Depois do pré-sal, o governo se prepara para intervir pesadamente em outro setor: o de mineração. Está pronto o esboço de um novo código...

Depois do pré-sal, o governo se prepara para intervir pesadamente em outro setor: o de mineração. Está pronto o esboço de um novo código mineral, que prevê a criação de uma agência reguladora. Ela ficará encarregada, por exemplo, de cobrar bônus de outorga quando uma mina for entregue para exploração. Hoje, até uma pessoa física sem qualquer experiência pode ganhar um alvará para explorar minério, pagando cerca de R$ 100. “É praticamente um pacote de cigarros”, comparou o ministro de Minas e Energia, Edison Lobão. A ideia é elevar fortemente esse valor.

Novos desenhos institucionais prevendo mais presença do Estado no petróleo e na mineração não são episódios isolados. O governo tem aumentado sua presença em outros setores, como eletricidade, fertilizantes, crédito bancário e transportes.

Em alguns casos, a presença se dá na forma de um planejamento mais dirigido. Em outros, o Estado aparece mesmo como operador. No curto prazo, além da mineração, a intervenção será mais sentida nos setores elétrico e de transportes rodoviários. Para economistas, como Nathan Blanche, em entrevista ao repórter Leandro Modé, o aumento da intervenção estatal na economia é um retrocesso.

Mineração

A agência reguladora da mineração vai estabelecer que as mineradoras iniciem sua produção dentro um período inferior a cinco anos. Hoje, não há prazo, o que abre espaço a que empresas e pessoas físicas obtenham alvarás de exploração de minas apenas para vendê-las.

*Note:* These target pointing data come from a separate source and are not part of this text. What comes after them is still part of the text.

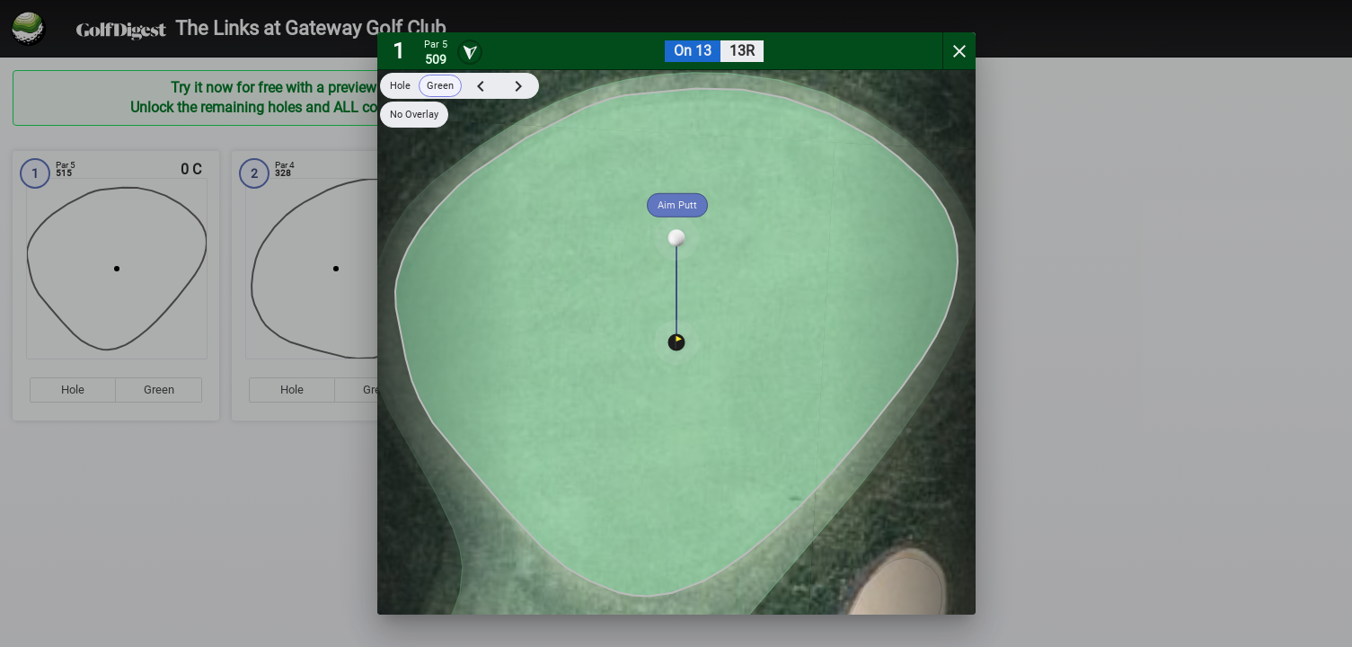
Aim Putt (677, 205)
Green (440, 86)
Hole (400, 86)
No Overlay (414, 114)
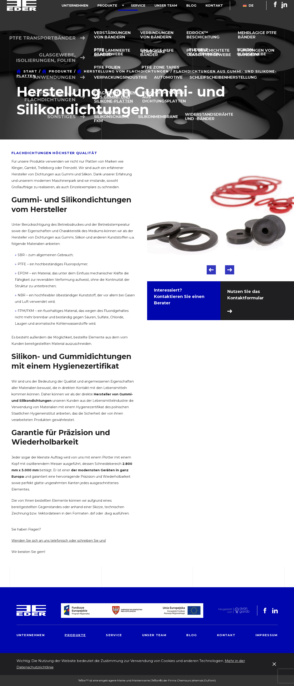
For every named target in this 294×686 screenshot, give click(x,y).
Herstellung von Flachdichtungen (126, 71)
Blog (198, 15)
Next (229, 269)
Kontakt (216, 15)
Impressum (267, 635)
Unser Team (177, 15)
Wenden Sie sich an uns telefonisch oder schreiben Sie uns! (58, 541)
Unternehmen (100, 15)
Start (30, 71)
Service (154, 15)
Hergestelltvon (225, 610)
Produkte (128, 15)
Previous (211, 269)
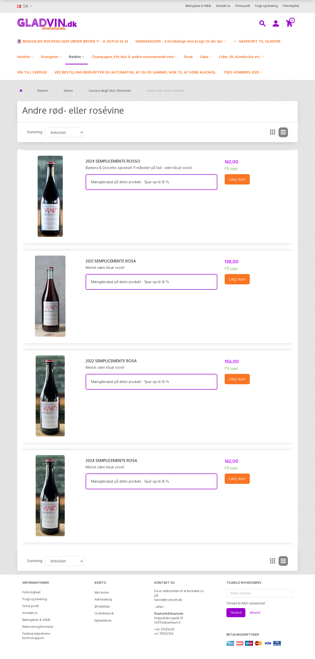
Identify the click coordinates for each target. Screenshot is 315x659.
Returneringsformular (38, 626)
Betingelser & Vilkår (198, 6)
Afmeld (255, 612)
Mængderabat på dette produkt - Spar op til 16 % (130, 182)
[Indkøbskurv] (290, 23)
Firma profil (242, 6)
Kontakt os (223, 6)
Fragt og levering (266, 6)
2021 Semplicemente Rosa (111, 261)
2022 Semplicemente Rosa (111, 360)
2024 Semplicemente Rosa (111, 460)
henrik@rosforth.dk (168, 600)
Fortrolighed (291, 6)
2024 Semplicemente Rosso (113, 161)
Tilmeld (235, 612)
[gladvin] (67, 23)
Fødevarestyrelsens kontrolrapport (36, 635)
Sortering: (35, 132)
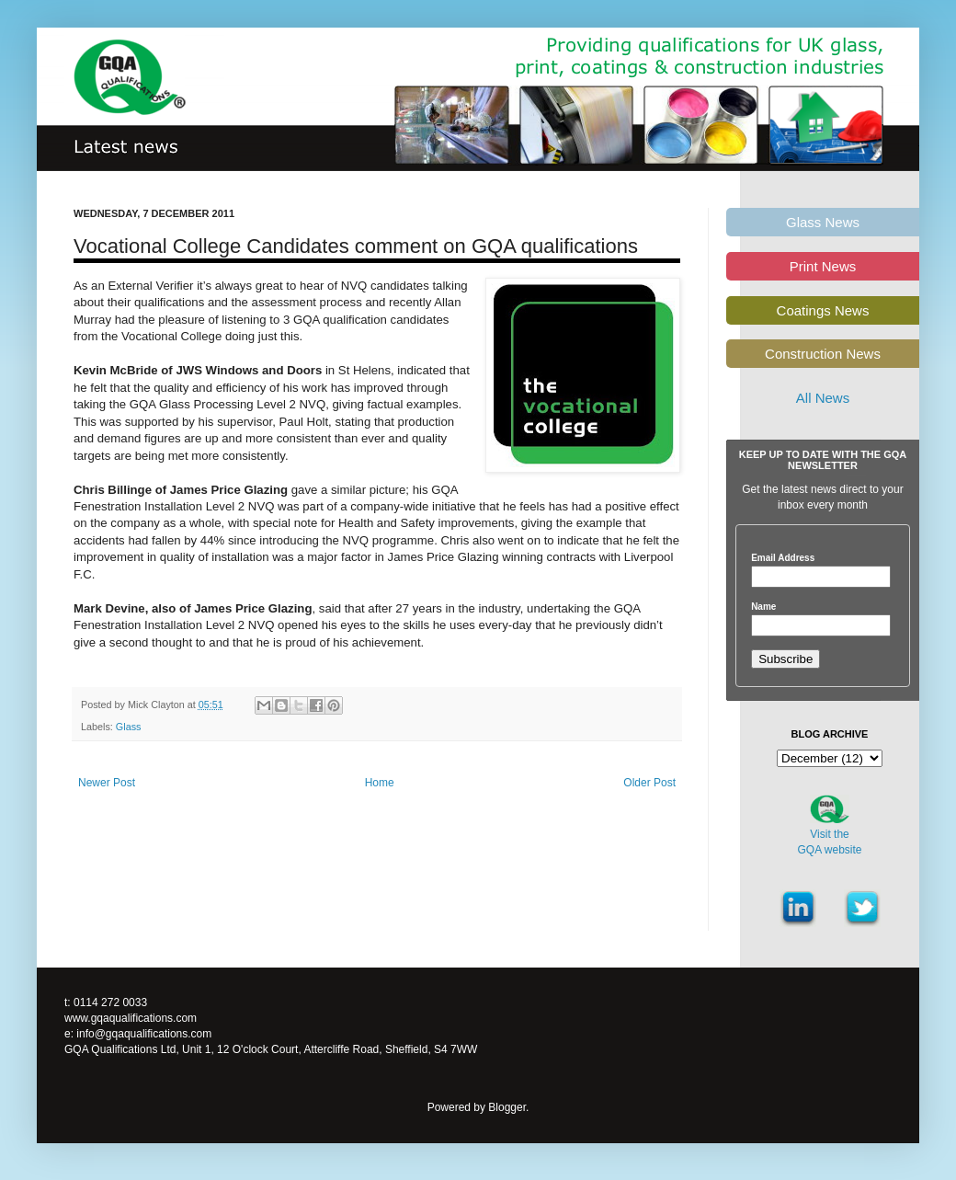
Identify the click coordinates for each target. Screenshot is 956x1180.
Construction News (823, 353)
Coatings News (823, 310)
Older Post (649, 782)
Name (763, 607)
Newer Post (106, 782)
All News (822, 398)
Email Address (782, 558)
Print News (823, 266)
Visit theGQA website (829, 842)
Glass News (822, 222)
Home (379, 782)
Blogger (507, 1107)
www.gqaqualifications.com (130, 1018)
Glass (129, 726)
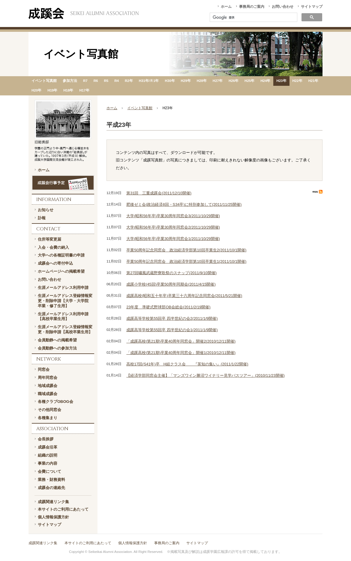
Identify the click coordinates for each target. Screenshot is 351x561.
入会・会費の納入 (53, 247)
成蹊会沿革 (47, 447)
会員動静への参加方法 (57, 348)
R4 (116, 80)
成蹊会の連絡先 (51, 487)
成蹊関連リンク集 (53, 502)
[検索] (253, 17)
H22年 (297, 80)
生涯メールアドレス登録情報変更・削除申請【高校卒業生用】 (65, 329)
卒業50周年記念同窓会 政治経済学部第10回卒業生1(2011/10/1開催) (186, 261)
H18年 (68, 90)
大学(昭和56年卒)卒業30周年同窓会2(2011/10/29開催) (173, 227)
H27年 (218, 80)
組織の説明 (47, 455)
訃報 (42, 218)
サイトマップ (311, 6)
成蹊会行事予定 (63, 182)
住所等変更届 (49, 239)
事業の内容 (47, 463)
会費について (49, 471)
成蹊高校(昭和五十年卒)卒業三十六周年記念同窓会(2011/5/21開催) (184, 295)
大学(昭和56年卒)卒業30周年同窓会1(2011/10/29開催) (173, 238)
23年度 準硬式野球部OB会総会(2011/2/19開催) (168, 307)
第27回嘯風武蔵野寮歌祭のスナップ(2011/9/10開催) (171, 273)
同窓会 (44, 369)
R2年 (129, 80)
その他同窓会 (49, 409)
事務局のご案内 (251, 6)
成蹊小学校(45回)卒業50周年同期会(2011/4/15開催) (170, 284)
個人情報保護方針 (53, 517)
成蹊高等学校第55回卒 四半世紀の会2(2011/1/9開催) (172, 318)
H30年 (170, 80)
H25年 (249, 80)
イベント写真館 (44, 80)
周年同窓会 (47, 377)
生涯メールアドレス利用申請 (63, 287)
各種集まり (47, 418)
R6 (96, 80)
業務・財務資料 (51, 479)
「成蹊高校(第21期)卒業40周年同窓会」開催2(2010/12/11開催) (181, 341)
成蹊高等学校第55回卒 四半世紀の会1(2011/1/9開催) (172, 330)
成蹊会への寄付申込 (55, 263)
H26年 (233, 80)
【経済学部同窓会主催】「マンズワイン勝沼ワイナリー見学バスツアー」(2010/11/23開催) (205, 375)
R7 (85, 80)
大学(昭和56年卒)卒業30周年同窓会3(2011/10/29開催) (173, 216)
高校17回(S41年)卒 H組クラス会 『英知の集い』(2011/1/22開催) (187, 364)
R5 (106, 80)
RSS (317, 192)
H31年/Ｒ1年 (149, 80)
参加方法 (70, 80)
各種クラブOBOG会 (55, 401)
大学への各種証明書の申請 (61, 255)
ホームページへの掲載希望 (61, 271)
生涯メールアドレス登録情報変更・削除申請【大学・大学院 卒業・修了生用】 (65, 300)
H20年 (36, 90)
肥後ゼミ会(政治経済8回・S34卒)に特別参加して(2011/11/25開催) (184, 204)
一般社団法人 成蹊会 (83, 13)
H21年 (313, 80)
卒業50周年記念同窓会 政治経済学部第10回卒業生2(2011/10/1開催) (186, 250)
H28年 (202, 80)
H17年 (84, 90)
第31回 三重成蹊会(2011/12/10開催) (158, 193)
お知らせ (45, 210)
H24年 (265, 80)
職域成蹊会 (47, 394)
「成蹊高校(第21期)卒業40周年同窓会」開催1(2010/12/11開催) (181, 352)
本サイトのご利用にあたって (63, 509)
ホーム (226, 6)
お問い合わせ (282, 6)
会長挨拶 (45, 439)
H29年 (186, 80)
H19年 (52, 90)
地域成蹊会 (47, 385)
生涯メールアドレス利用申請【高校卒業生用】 (63, 316)
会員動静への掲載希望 (57, 340)
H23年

O ministro deixou claro o desejo de impor novas regras sobre os alvarás já expedidos, que hoje estão em mãos de empresas, muitas delas estrangeiras, e pessoas físicas. “Vamos ampliar o controle. Vamos tentar regular o que já foi concedido. Do ponto de vista legal, não sei como vai ser. Estamos estudando.” As regras para concessão de novos alvarás ficarão mais rígidas. Pessoas físicas não poderão mais obtê-los.

Empresas passarão por uma análise de capacidade antes de conseguir o documento. Há a hipótese de as áreas de mineração serem leiloadas, em vez de entregues, como é hoje. Outro ponto é o aumento da tributação e dos royalties cobrados na mineração. “Nós, pessoas físicas, pagamos 30% de impostos. O setor de petróleo paga 60%. A mineração, 12%”, comparou.

Enquanto os royalties sobre o petróleo são de 10%, na mineração são cobrados 2%. O governo deseja elevar essa cobrança e destinar os recursos ao Fundo Social – que será formado com o dinheiro do pré-sal para investir em áreas prioritárias. A definição da alíquota depende de estudos comparativos com outros países. Uma referência citada pelo ministro é a Austrália. Lá, os royalties variam de 2,5% a 7,5%. O esboço de proposta do código está pronto. “Não saio deste ministério nem demitido enquanto não resolver isso.”

Tal como foi feito com as reservas do pré-sal, o governo congelou a concessão de novas áreas para mineração, tarefa hoje desempenhada pela estatal Serviços Geológicos do Brasil (CPRM). “A CPRM está proibida de fazer novos leilões”, disse. “Vamos segurar tudo até que seja aprovado o novo código.” Lobão disse que a CPRM é “a Petrobrás da mineração”. A CPRM, porém, não explora minérios. Faz apenas pesquisa.

Para o presidente do Instituto Brasileiro de Mineração (Ibram), Paulo Camillo Penna, se o código de mineração fosse devidamente aplicado, não haveria tantos atrasos na exploração de jazidas. Para ele, a falta de estrutura do Departamento Nacional de Produção Mineral (DNPM), que demora para aprovar os planos de produção das empresas, causa mais atrasos do que casos de empresas que “sentam em cima” das autorizações para especular.